McGowan v. City of New Orleans

MOORE, J.

The question involved in this suit is whether an assignment of the unearned salary of a public officer is *173against public policy and therefore void. As this question is res nova in this jurisdiction and is one in which the City of New Orleans is greatly concerned, a number of her public servants having assigned their unearned salaries and which assignments the City has refused to honor; and as several suits are pending in this Court involving this issue as raised by the City, the question is certified to the Supreme Court under Art. 101 of the Constitution.

February 18, 1907.

Dec. 17th, 1906.

The assignment of the unearned salary of a public officer is against public policy, and therefore void.

ESTOPINAL, J.

On the 15th day of September, 1905, A. J. Desmond, then the Clerk of Section “B.” of the Criminal District Court, for the Parish /of Orleans, and whose salary, as such, is payable by the City of New Orleans monthly and on his own warrants, sold and assigned his salary for the month of January following, to the plaintiff.

Thereafter the latter made due demand on the City for payment to him of the then earned January salary, and upon the City’s refusal to recognize the assignment and to honor the transfer, this suit followed.

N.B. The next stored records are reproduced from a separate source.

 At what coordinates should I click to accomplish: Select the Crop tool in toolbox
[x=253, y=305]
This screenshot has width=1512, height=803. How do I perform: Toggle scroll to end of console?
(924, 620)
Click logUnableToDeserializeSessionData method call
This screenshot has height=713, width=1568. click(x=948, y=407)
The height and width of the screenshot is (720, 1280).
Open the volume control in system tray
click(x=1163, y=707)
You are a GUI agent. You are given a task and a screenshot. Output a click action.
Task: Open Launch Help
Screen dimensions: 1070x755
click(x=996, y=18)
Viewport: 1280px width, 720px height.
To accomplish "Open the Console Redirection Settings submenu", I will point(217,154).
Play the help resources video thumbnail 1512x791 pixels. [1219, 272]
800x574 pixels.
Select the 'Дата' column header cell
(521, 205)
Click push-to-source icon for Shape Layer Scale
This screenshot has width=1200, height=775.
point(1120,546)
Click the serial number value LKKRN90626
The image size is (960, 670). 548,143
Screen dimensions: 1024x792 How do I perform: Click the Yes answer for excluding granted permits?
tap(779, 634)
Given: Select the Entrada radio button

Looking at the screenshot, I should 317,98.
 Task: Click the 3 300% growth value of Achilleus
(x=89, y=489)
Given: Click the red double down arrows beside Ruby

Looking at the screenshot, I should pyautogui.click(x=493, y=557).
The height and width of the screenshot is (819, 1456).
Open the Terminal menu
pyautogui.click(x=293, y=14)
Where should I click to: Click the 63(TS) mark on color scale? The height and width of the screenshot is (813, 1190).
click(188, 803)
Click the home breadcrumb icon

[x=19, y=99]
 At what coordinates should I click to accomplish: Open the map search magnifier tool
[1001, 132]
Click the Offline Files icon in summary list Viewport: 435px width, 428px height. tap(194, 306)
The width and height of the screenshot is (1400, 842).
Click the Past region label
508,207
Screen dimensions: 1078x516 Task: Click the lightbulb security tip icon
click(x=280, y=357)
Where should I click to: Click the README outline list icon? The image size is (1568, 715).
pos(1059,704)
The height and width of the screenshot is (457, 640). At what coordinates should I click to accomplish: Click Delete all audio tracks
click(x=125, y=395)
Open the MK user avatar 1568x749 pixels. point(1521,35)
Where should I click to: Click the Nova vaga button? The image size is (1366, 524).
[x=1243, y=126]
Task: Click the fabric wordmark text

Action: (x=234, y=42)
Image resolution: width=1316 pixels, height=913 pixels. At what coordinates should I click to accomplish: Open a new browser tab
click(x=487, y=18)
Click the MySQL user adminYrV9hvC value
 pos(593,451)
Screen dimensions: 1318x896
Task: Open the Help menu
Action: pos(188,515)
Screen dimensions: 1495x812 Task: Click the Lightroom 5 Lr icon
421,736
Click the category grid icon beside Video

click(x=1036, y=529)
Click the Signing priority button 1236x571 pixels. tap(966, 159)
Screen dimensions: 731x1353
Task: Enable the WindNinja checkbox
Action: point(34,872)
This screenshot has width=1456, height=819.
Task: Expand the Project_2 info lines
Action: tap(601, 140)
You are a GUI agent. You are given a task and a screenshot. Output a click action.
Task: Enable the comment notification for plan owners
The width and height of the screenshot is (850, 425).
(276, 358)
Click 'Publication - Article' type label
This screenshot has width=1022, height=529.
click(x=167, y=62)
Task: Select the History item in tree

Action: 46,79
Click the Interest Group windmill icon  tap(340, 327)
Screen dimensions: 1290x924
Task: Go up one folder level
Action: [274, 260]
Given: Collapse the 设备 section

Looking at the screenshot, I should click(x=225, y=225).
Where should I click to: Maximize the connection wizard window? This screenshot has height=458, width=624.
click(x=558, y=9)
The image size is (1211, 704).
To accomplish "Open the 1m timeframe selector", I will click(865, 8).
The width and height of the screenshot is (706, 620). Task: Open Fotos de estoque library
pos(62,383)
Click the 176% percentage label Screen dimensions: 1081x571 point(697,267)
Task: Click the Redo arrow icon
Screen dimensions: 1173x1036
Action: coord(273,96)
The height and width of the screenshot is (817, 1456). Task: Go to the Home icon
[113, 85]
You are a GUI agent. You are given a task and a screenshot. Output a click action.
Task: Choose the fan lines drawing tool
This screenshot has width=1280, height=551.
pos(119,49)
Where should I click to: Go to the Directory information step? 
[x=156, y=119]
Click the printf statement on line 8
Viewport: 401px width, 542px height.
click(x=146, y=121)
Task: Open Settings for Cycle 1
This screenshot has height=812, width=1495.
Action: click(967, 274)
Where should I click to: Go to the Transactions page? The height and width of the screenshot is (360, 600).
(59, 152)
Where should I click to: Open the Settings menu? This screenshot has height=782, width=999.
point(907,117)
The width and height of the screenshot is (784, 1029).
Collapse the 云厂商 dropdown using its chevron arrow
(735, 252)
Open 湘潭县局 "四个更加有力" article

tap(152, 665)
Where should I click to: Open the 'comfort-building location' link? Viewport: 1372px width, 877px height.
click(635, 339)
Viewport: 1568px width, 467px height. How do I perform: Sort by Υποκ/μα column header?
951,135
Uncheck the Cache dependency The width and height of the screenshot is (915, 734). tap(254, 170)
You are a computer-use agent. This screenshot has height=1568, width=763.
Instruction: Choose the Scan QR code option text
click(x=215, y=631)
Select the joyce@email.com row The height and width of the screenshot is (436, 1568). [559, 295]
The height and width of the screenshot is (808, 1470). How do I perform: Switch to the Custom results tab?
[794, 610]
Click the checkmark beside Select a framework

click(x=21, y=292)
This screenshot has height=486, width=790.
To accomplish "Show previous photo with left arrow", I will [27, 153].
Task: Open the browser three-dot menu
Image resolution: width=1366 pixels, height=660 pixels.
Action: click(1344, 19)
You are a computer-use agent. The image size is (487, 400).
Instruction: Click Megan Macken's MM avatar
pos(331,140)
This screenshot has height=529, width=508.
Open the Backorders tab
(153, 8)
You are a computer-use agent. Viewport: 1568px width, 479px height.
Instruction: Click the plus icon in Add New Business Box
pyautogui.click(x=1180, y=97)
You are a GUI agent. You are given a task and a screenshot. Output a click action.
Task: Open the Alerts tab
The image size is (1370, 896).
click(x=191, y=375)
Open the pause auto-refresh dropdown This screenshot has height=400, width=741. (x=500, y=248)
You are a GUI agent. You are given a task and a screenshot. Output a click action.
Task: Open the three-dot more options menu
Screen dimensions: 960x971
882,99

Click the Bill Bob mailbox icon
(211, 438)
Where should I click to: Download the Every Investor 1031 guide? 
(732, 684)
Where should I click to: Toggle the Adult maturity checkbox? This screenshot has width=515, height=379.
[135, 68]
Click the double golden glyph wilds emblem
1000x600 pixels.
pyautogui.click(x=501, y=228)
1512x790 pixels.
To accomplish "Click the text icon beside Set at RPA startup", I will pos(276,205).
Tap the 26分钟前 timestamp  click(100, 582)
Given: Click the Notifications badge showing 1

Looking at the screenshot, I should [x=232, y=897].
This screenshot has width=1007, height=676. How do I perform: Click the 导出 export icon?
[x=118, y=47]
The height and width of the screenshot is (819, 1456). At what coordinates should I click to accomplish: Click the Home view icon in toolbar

For defense the City sets up the nullity of the assignment, the ground therefor being that the sale of the unearned salary of a public officer is against public policy, and is, therefore, without validity.

There was judgment in favor of the defendant rejecting the plaintiff’s demand, whereupon the latter appealed.

Desiring the instruction of the Supreme Court for a proper decision of the question thus presented, we certified the same to the Supreme Court under Article 101, of the Constitution, formulating the question thus:

“Is the assignment of the unearned salary of a public officer against1 public policy, and, therefote null?”

To this the Supreme Court answered in the affirmative.

(James McGowan vs. City of New Orleans, No. 16, 461, Feby. 4, 1907, not yet reported.)

For this reason the judgment appealed from is not.error, and it is affirmed.